Start PASSAGE GIVEN

Quick. Define Twin Peaks. Other than the obviously now dated TV show, up until a couple of months ago, the only other definition of Twin Peaks was a restaurant chain that featured double entendre advertising, scantily clad women servers and “man food.” Now Twin Peaks has a new definition; Twin Peaks means a mass gunfight that left a number of people dead, a lot injured, more than 150 people arrested with a 1,000 weapons seized, and incidentally, a terminated franchisee who had invested more than $1,000,000 to open their restaurant and a franchisor trying to figure out how to do damage control. Those of us in the franchise business immediately recognized a franchised system’s nightmare and watched from afar to see how the franchisor and franchisee would handle the disaster. The consensus of many seems to be “not very well.” The important question, however, is what lessons are there to be learned from the Twin Peaks debacle.

The short answer to the question that a franchisor, as the leader of a franchise system, has to be prepared in advance of a public relations disaster, not only from a legal standpoint but also from a public relations standpoint. The reason is simple. It is not a question of if a franchise system will be faced with this type of situation but when it will happen. Only through assuring that the franchise agreement contains terms that allow the franchisor to take action against the franchisee if necessary and merited, and by having a disaster response plan in place that can limit damage to the brand, can a franchise system endure and recover to continue to be successful.

End PASSAGE GIVEN
Start PROVIDED MATERIAL

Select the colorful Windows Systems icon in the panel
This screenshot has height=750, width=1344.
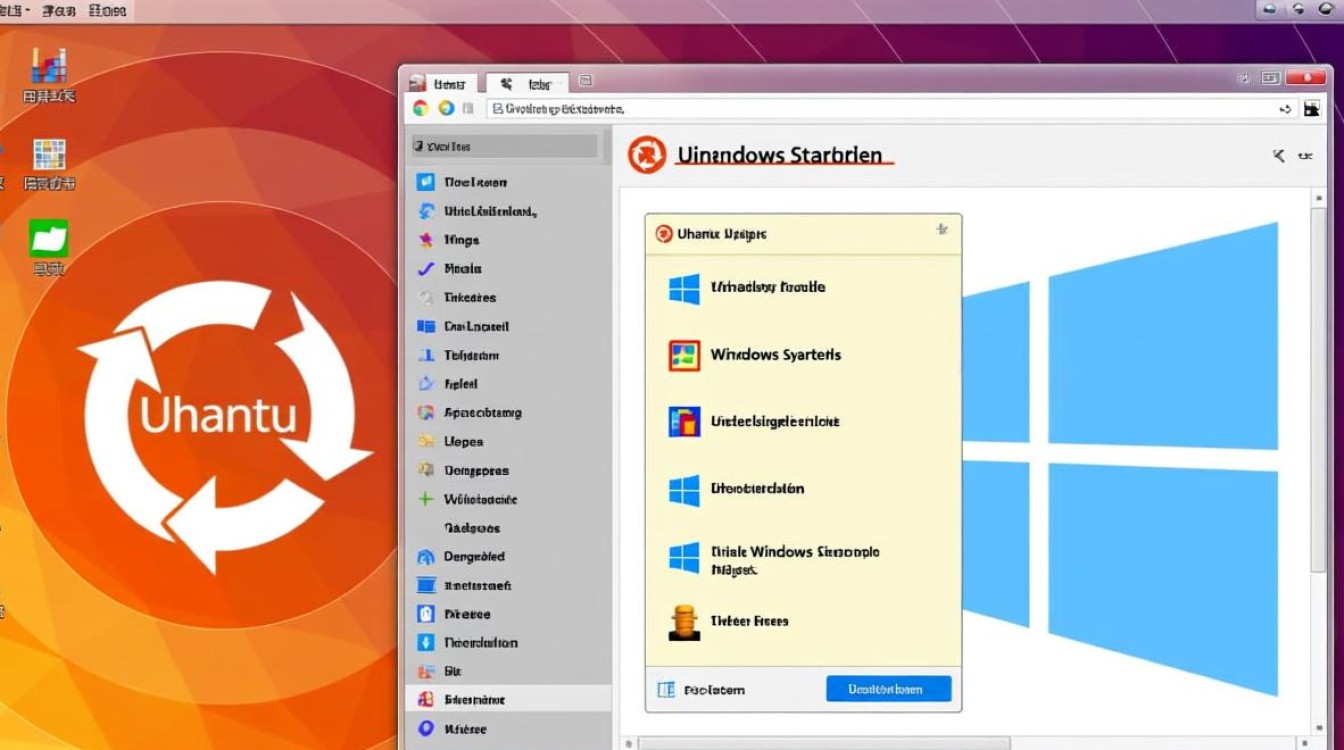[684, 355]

End PROVIDED MATERIAL
Start PROVIDED MATERIAL

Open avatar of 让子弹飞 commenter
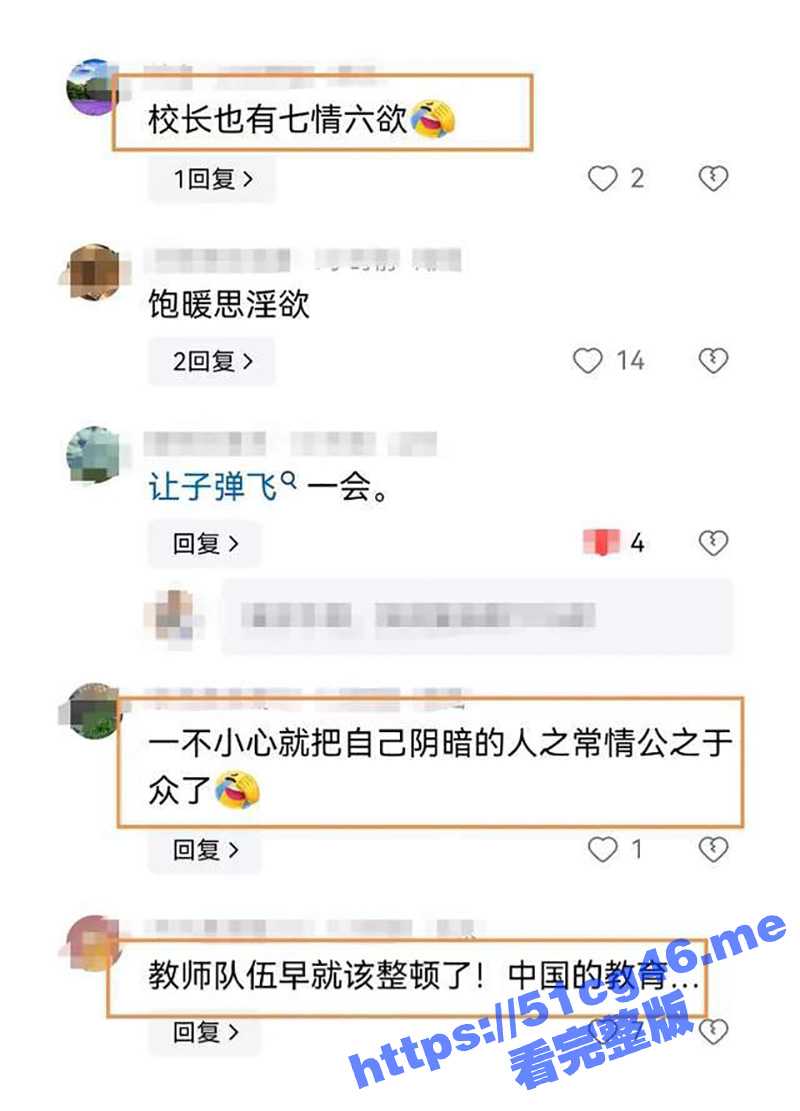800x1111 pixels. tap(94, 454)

End PROVIDED MATERIAL
Start PROVIDED MATERIAL

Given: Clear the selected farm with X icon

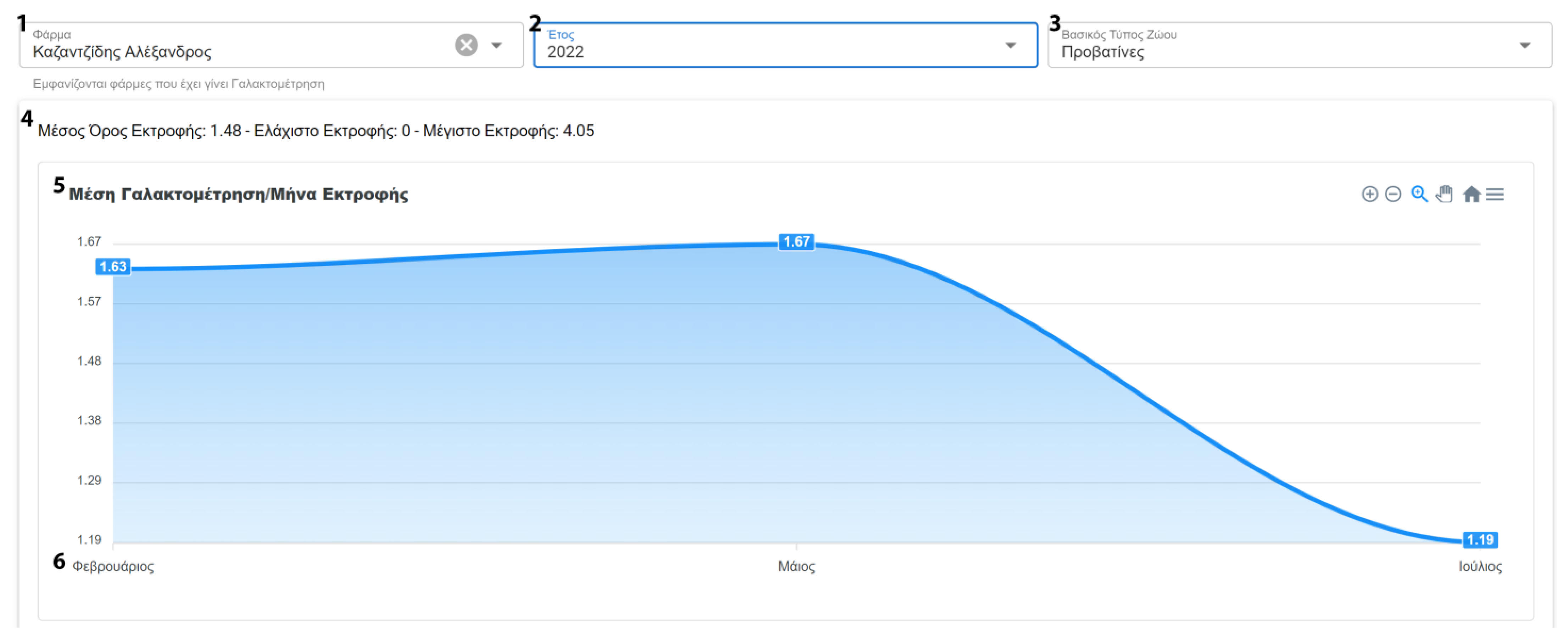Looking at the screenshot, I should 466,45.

End PROVIDED MATERIAL

**EXERCISE OBJECTIVE:**
Answer these questions using the passage about the Twin Peaks gunfight above.
1. How many people were arrested after the gunfight?
2. How much had the terminated franchisee invested to open the restaurant?
3. From which two standpoints does the passage say a franchisor must be prepared in advance of a public relations disaster?

**FINAL ANSWER:**
1. More than 150 people.
2. More than $1,000,000.
3. A legal standpoint and a public relations standpoint.